• [Selected passage]:
The Gold could gather higher momentum later as a safe haven by the growing geopolitical concerns about US-Iran conflicts, after new attacks on Oil tanks coming from the oil rich Arabian Gulf area, While US-China trade dispute is still affecting negatively on the global economic expansion and its demand for commodities and energy.



In the same time, GBP is still suffering from the miserable political case in UK which can lead to Hard Brexit specially, If the most favorable person to Trump in UK Boris Johnson is to lead of the Conservative Party.

And Even in the case of reaching a deal with EU, The UK economy will be in need for boosting to restore confidence in its outlook and monetary assistance to produce the required number of jobs away from EU, while the current inflation level in UK is still well below its 2% yearly goal.

While the Brexit extension to next Oct. 31 can drive the UK economy to longer stalling and lower confidence in business spending waiting for certainty.

Anyway, this miserable stance should end to something certain about Brexit this year and BOE is looking closer to have interest rate cutting by the end of it to boost confidence and stimulate economy, amid the current lower inflation pressure and the sake for meeting the supply building up at a closer point to avert economic deterioration in UK.

• [Entries supplied]:

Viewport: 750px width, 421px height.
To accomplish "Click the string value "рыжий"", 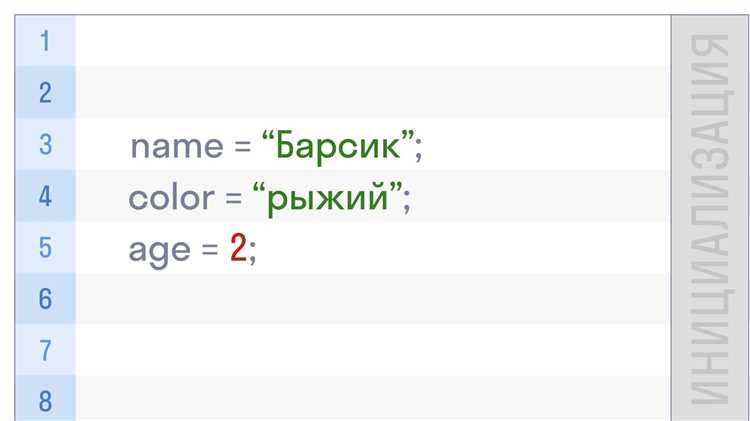I will 328,198.
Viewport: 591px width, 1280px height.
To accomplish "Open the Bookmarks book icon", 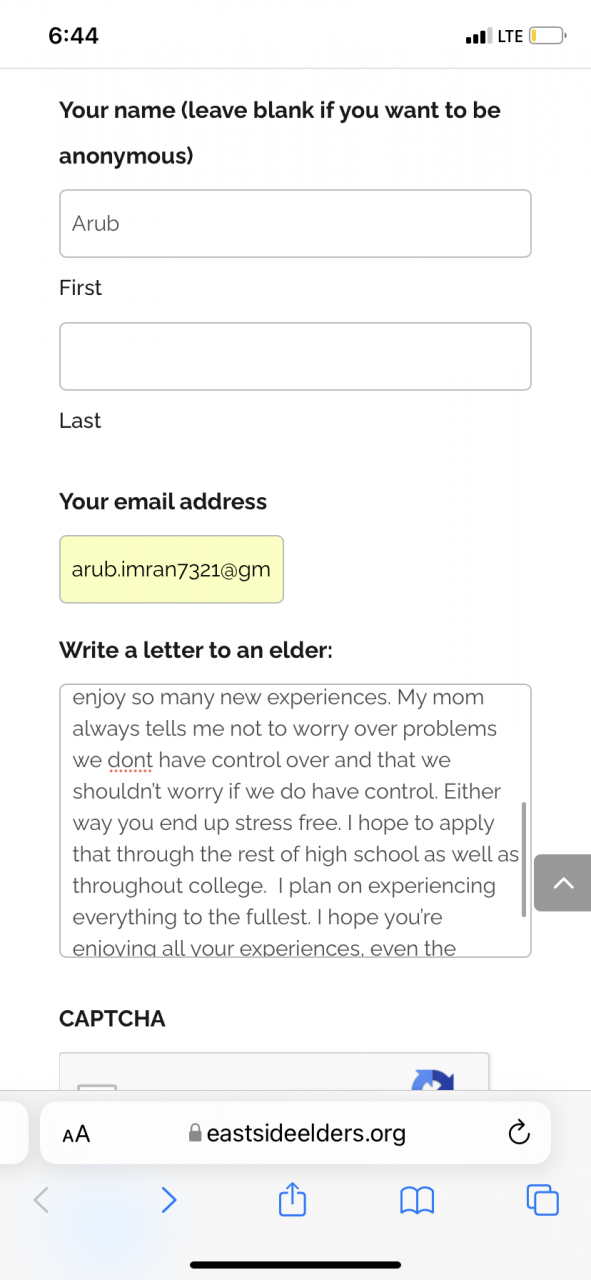I will pos(417,1200).
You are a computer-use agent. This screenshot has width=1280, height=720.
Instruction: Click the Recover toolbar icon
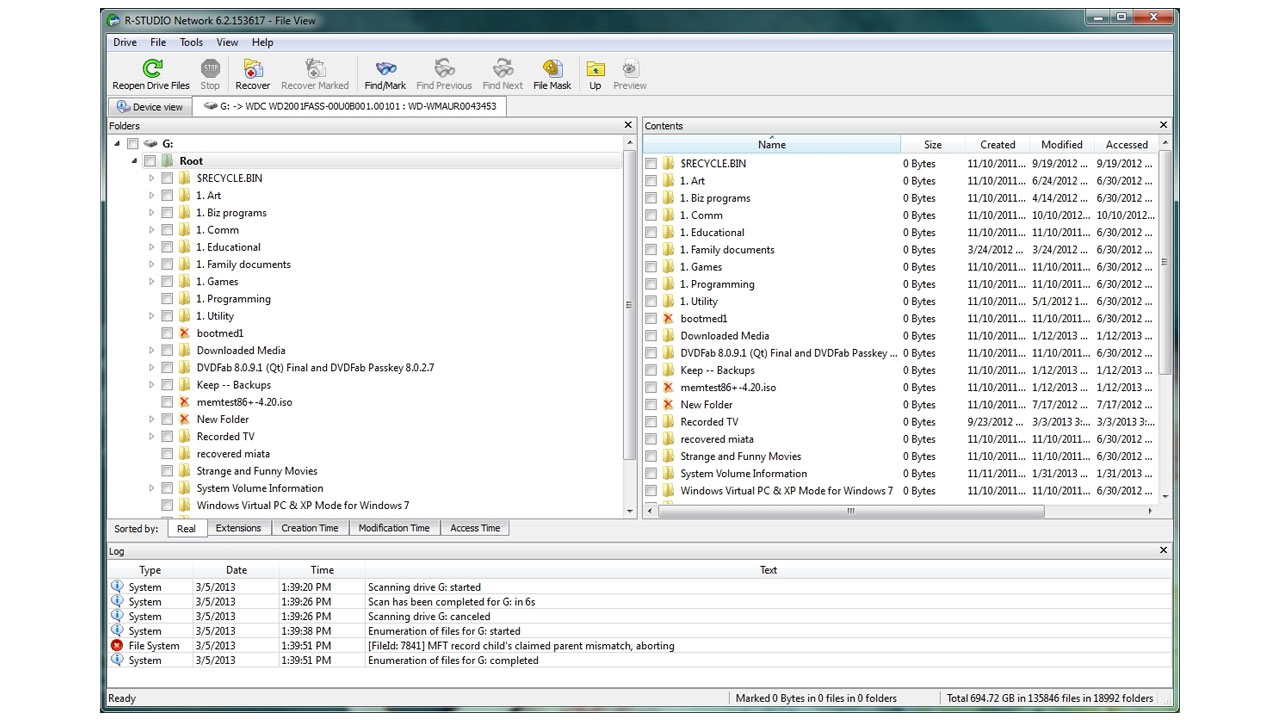pos(252,69)
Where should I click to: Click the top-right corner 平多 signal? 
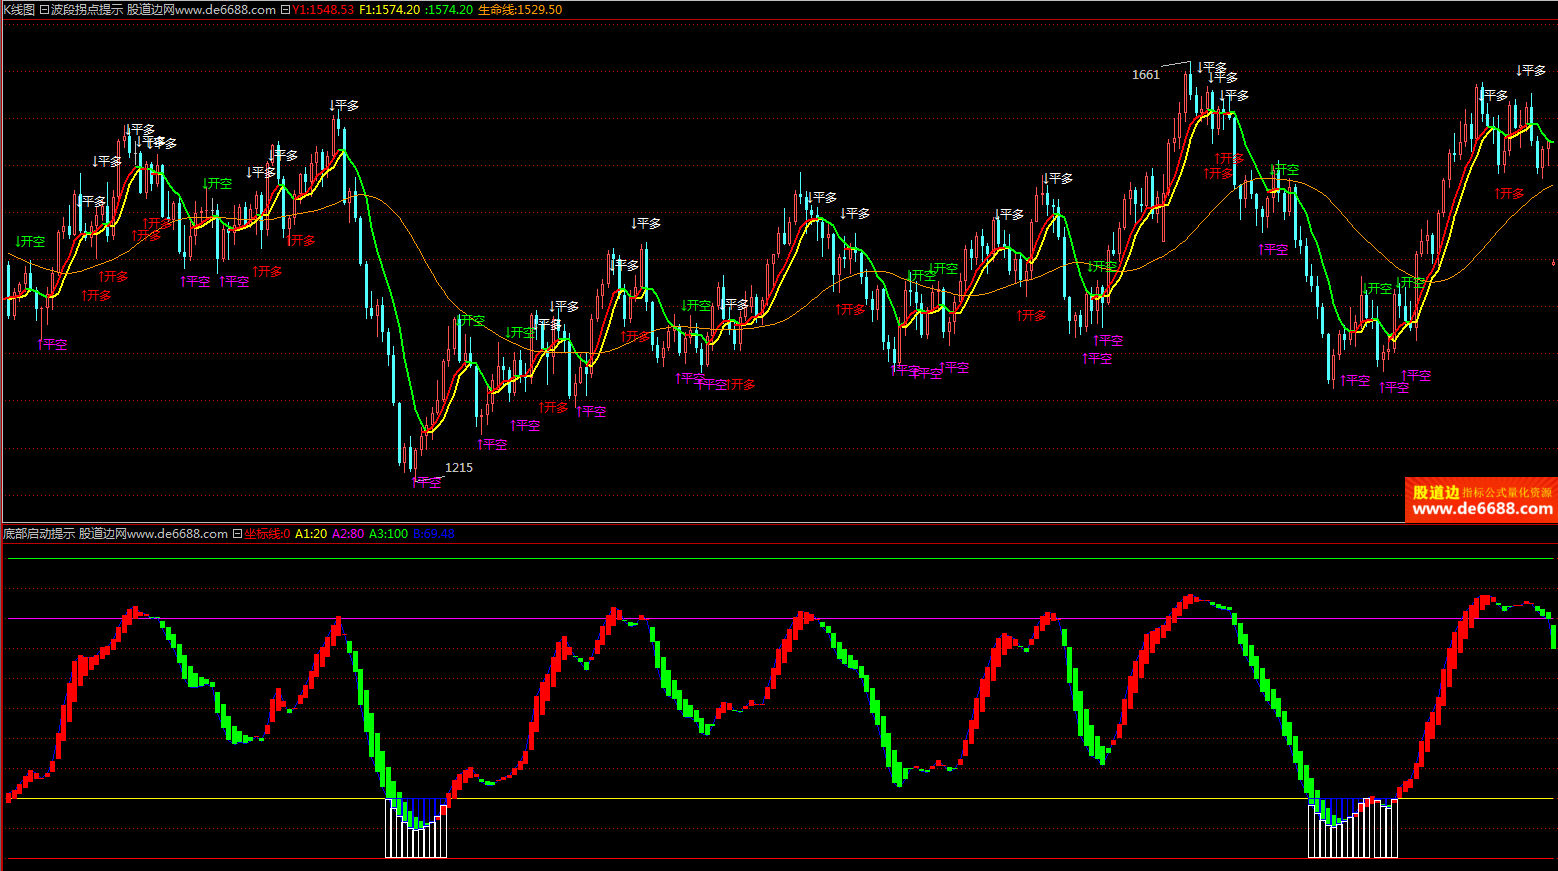[1530, 71]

• [Goals]:
**a.** What yearly goal does the market commentary say current UK inflation remains well below?
**b.** Reproduce the part of the market commentary starting at "And Even in" and ending at "waiting for certainty.".

• [Solutions]:
**a.** Its 2% yearly goal.

**b.**
And Even in the case of reaching a deal with EU, The UK economy will be in need for boosting to restore confidence in its outlook and monetary assistance to produce the required number of jobs away from EU, while the current inflation level in UK is still well below its 2% yearly goal.

While the Brexit extension to next Oct. 31 can drive the UK economy to longer stalling and lower confidence in business spending waiting for certainty.